This is a summary of the Commission's document, DA 17-484, MB Docket No. 16-306, GN Docket No. 12-268, adopted and released May 18, 2017. The complete text of this document is available for inspection and copying during normal business hours in the FCC Reference Information Center, Portals II, 445 12th Street SW., Room CY-A257, Washington, DC 20554. The complete text of this document is also available for download at http://transition.fcc.gov/​Daily_​Releases/​Daily_​Business/​2017/​db0518/​DA-17-484A1.pdf.

Synopsis

The Incentive Auction Task Force and Media Bureau (collectively, the Commission) previously determined that stations that are eligible for reimbursement from the TV Broadcast Relocation Fund in connection with their being assigned to a new channel through the Incentive Auction must file reports showing how the disbursed funds have been spent and what portion of the stations' construction in complete, and sought comment on whether non-reimbursable stations should also file reports to show what portion of the stations' construction is complete.

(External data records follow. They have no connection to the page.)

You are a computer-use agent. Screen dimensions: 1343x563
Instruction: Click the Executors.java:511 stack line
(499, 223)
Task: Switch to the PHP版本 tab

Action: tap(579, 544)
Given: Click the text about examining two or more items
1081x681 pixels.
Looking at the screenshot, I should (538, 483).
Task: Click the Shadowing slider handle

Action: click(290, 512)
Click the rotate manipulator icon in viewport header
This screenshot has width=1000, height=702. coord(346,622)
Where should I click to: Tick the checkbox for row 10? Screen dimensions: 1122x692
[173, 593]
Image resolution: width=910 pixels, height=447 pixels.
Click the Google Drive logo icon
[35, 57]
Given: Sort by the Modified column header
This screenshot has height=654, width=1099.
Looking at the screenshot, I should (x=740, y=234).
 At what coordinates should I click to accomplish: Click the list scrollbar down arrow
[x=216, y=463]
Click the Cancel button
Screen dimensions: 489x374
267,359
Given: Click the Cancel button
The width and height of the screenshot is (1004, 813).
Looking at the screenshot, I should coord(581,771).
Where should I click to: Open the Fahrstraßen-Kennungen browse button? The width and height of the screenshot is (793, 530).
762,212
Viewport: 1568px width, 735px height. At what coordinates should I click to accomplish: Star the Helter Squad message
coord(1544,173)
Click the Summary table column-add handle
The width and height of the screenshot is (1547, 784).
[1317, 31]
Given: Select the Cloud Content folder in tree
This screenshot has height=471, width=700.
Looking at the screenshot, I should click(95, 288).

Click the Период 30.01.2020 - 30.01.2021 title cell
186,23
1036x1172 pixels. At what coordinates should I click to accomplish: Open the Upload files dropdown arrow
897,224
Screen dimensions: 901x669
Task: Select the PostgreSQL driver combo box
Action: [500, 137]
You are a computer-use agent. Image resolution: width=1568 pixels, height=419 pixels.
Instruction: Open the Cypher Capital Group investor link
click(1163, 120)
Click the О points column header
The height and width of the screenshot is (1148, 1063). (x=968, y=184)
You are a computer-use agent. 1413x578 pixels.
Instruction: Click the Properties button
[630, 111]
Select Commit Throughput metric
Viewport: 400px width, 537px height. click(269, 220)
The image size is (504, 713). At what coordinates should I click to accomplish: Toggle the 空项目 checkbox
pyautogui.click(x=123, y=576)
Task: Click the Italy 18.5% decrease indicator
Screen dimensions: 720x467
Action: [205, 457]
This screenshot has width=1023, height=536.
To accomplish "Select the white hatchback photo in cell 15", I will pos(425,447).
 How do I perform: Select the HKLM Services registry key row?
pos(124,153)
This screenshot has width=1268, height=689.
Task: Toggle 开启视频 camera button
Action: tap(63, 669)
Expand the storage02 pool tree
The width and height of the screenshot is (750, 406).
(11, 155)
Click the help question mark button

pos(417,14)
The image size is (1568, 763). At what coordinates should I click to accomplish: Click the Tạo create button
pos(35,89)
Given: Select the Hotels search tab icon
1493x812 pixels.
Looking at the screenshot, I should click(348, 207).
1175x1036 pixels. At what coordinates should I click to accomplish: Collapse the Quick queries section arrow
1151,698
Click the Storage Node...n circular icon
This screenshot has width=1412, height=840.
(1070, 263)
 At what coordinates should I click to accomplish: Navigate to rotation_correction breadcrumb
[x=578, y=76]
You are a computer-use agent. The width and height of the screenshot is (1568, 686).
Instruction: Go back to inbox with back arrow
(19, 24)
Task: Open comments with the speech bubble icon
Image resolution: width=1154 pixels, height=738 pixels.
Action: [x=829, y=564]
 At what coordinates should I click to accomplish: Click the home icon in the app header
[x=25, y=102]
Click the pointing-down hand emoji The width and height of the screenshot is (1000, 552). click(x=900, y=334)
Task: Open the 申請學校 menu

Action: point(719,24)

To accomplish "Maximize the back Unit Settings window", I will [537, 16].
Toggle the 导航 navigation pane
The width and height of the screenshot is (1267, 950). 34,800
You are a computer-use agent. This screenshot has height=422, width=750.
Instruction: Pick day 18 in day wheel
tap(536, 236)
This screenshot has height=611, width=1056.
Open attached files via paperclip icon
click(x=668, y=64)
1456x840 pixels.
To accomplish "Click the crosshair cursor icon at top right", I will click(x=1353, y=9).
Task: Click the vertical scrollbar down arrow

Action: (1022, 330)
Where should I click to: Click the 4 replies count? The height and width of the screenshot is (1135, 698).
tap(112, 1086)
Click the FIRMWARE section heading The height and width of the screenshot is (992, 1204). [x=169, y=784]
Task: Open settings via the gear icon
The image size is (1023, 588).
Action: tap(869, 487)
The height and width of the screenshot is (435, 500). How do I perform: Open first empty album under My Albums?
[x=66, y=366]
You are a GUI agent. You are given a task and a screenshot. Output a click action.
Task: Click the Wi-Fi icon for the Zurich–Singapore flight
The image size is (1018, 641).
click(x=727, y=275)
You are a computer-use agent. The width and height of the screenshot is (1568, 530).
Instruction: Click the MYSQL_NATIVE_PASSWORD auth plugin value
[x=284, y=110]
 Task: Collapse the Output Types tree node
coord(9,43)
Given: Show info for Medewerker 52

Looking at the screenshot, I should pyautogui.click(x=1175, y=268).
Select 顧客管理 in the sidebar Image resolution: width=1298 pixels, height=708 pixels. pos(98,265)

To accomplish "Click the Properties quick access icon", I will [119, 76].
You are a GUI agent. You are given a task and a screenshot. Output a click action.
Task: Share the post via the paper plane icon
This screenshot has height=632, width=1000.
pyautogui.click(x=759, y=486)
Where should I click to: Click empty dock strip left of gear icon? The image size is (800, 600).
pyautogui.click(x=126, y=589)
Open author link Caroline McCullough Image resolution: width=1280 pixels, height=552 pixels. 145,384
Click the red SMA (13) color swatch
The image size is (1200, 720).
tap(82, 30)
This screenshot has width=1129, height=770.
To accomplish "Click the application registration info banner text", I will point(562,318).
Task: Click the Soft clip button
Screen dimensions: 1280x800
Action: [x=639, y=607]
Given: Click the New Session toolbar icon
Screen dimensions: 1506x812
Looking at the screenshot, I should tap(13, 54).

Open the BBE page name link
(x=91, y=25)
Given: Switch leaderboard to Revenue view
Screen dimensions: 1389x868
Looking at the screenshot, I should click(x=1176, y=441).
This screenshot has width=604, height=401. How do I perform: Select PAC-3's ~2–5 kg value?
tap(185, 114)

These Transition Progress Reports will help the Commission, broadcasters, those involved in construction of broadcast facilities, other interested parties, and the public to monitor the construction of stations.

The Commission announces that each full power and Class A television station that will be changing channels during the post-incentive auction transition and is not eligible for reimbursement of its relocation costs from the TV Broadcast Relocation Fund established by the Middle Class Tax Relief and Job Creation Act of 2012 must follow the same progress reporting requirements as reimbursable stations and periodically file an FCC Form 2100—Schedule 387 (Transition Progress Report) that is attached as Appendix A to the Public Notice DA 17-34. The appendix is available at https://apps.fcc.gov/​edocs_​public/​attachmatch/​DA-17-34A1.docx. Non-Reimbursable stations must file Transition Progress Reports using the Commission's electronic filing system starting with first full calendar quarter after close of the Incentive Auction, which occurred on April 13, 2017, and on a quarterly basis thereafter. In addition to these quarterly reports, Non-Reimbursable stations must file the reports: (1) 10 weeks before the end of their assigned construction deadline; (2) 10 days after they complete all work related to construction of their post-auction facilities; and (3) five days after they cease broadcasting on their pre-auction channel. Once a station has filed a Transition Progress Report certifying that it has completed all work related to construction of its post-auction facilities and has ceased operating on its pre-auction channel, it will no longer be required to file reports. The Commission will automatically line the Transition Progress Reports to non-reimbursable stations' online local public inspection file on the Commission's Web site.Start Printed Page 29771

Some commenters proposed changes to questions in the Transition Progress Report Form adopted for reimbursable stations and certain filing procedures, which the Commission treated as requests for reconsideration and declined to adopt. The Commission declined to incorporate the response of “unknown at this time” into the form for each question, to change the wording of a question dealing with auxiliary antenna systems, to require a more detailed level of reporting with respect to a number of questions, to require reports to be filed on a less frequent basis, or to allow group owners to file a single report for all of their stations.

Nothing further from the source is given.